The Brokker (a nickname which stuck, the glider having no other name) was a single seat glider entered into the first British gliding endurance competition, held at Itford Hill in 1922. It combined the wing of a Fokker D.VII with an engineless Bristol F.2 Fighter fuselage. It flew well in the stiff winds of the last day and achieved the third longest flight.

==Development==
In August 1922 the Daily Mail newspaper offered a £1,000 prize for the longest duration flight by an unpowered, heavier than air aircraft. The competition was to be organized by the Royal Aero Club, who chose the site (Itford Hill, on the Sussex South Downs near Lewes) and the date (16–21 October). This gave competitors six weeks to design, build and transport their entries. Thirteen arrived in time and one of these was the aircraft nicknamed Brokker, competition number 31.

Initially regarded as something of a joke, the Brokker was, as its name suggested a fusion of a Bristol and a Fokker aircraft. Specifically, the upper wing of a Fokker D.VII was married to the engineless fuselage of a Bristol Fighter. It was put together by Alec Gray and W. J. Buchanan from two of the cheap and unwanted airframes left at the end of World War I; the wings and fuselage each cost 5/- (25 p), with 8/6 (42.5 p) chiefly for dope and plywood, a total of 18/6 or 92.5 p. The Fokker D.VII wing had advantages over most other World War I fighters as it was one of the few to use a thick airfoil. The merits of these only emerged towards the end of the war, and then only in Germany: structurally, they could be internally braced and more importantly they produced lower drag and higher lift, particularly at high angles of attack, than the usual thin wings.
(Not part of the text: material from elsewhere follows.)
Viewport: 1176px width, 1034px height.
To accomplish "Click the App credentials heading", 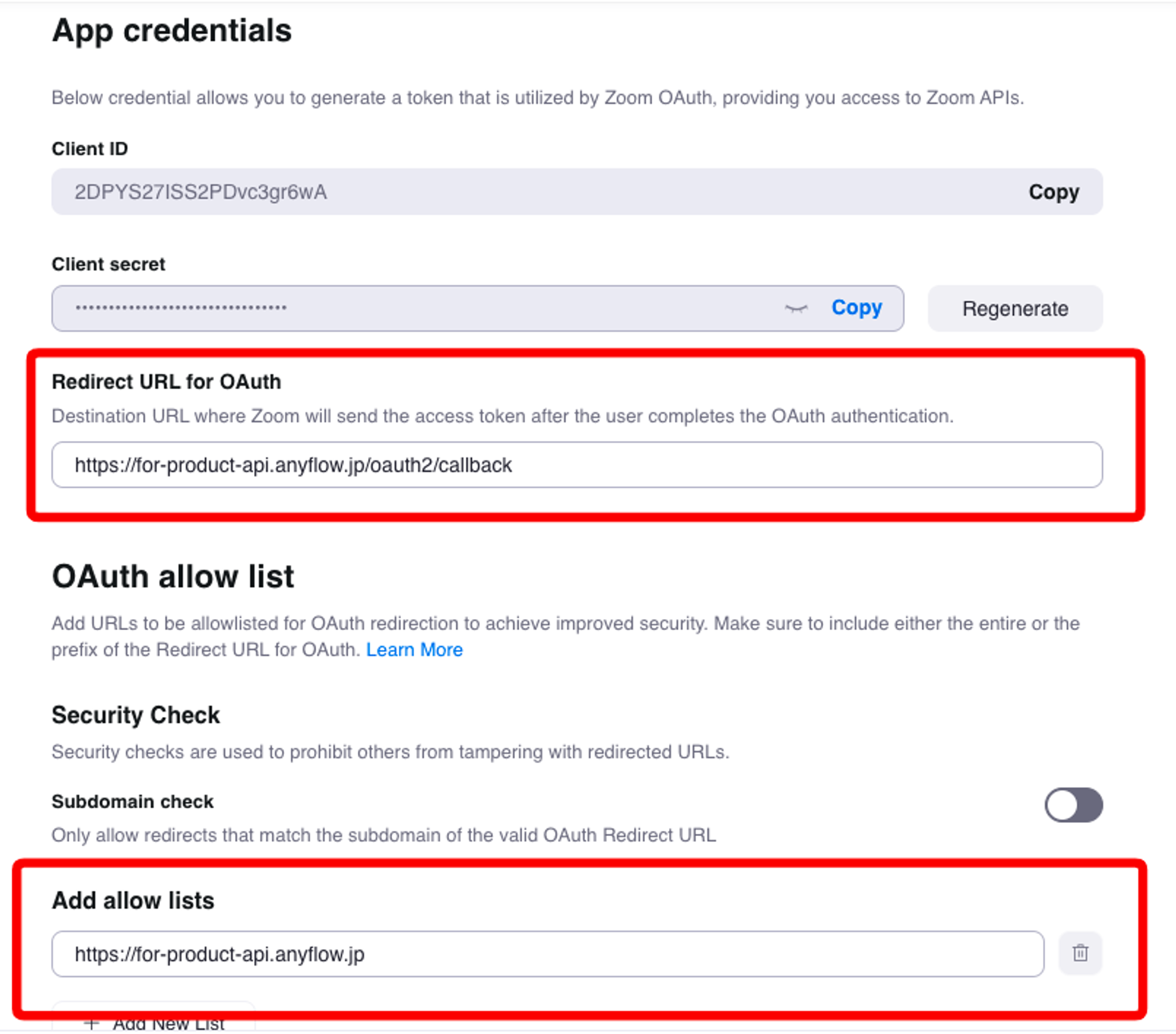I will tap(172, 31).
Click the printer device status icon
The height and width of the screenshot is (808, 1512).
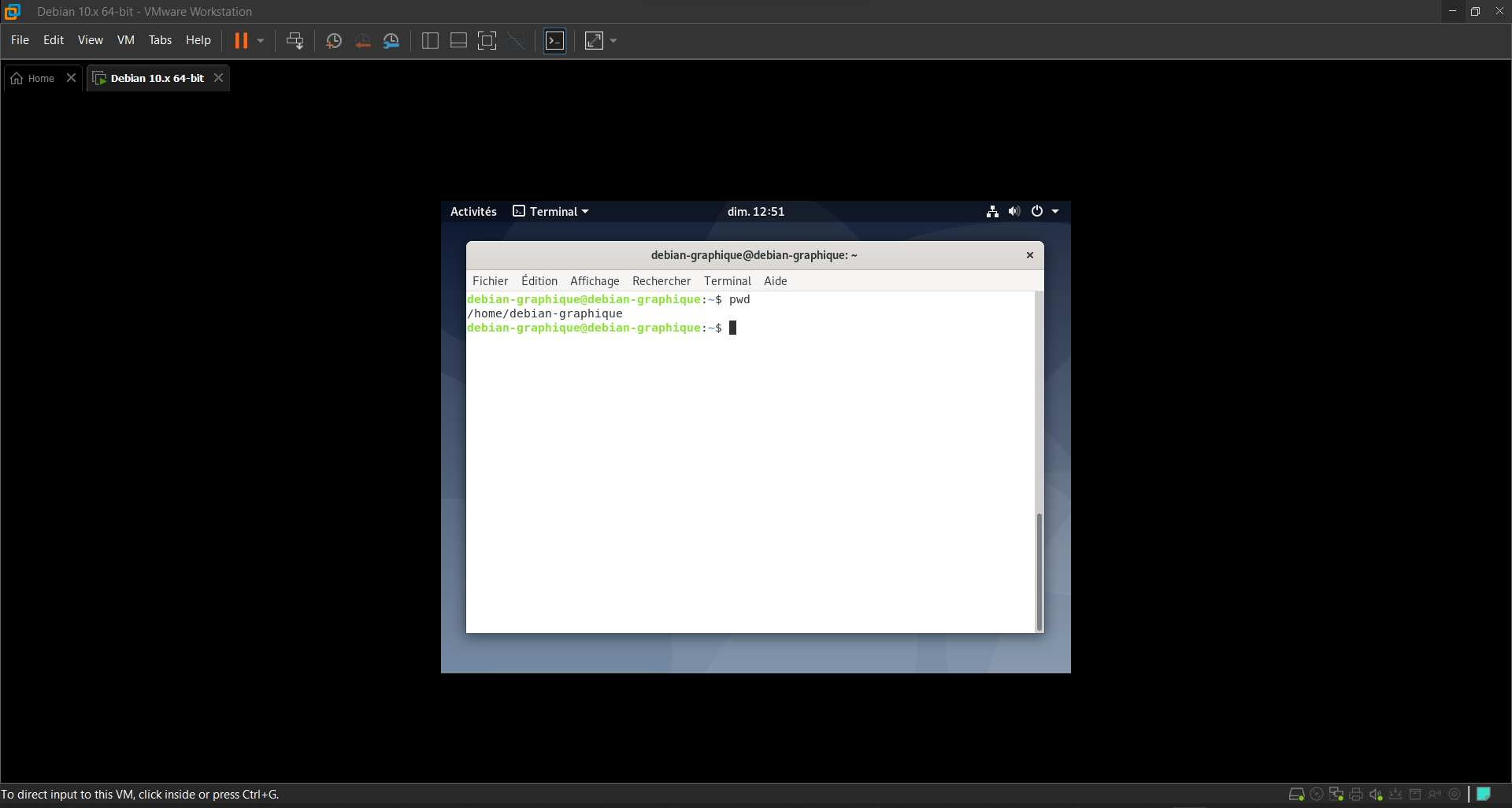coord(1356,794)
On the Brokker, the D.VII wing was simply clamped to the top of the rectangular cross section Bristol fuselage, forming a high wing cantilever monoplane. Since there was no propeller to need ground clearance, the Fighter's tall undercarriage was replaced with a pair of wheels mounted outside the lower longerons. The now empty nose of the Bristol was enclosed with a new, single curvature fairing.

==Operational history==
The Brokker arrived late at the Iford meeting and was not flown until the final day. Its first launch was not successful but the next resulted in a flight of over 90 mins ended only by darkness, the third longest flight of the week. The relative steadiness of the heavy Brokker in the strong winds of the last day, compared with all other competitors with their low wing loadings, was noted. Gray received the Royal Aero Club prize of £50 third longest flight.

After the competition Gray took it to Salisbury Plain where he was to conduct tests for the Air Ministry on the suitability of gliders in pilot training programmes. The aircraft was lost in a fatal glider accident on 28 August 1923. The pilot, Neville Charles Waltho, was thrown out of the cockpit when the Brokker stalled on a hillside near Pewsey. It was the first fatal glider accident in England since Percy Pilcher's death in 1899.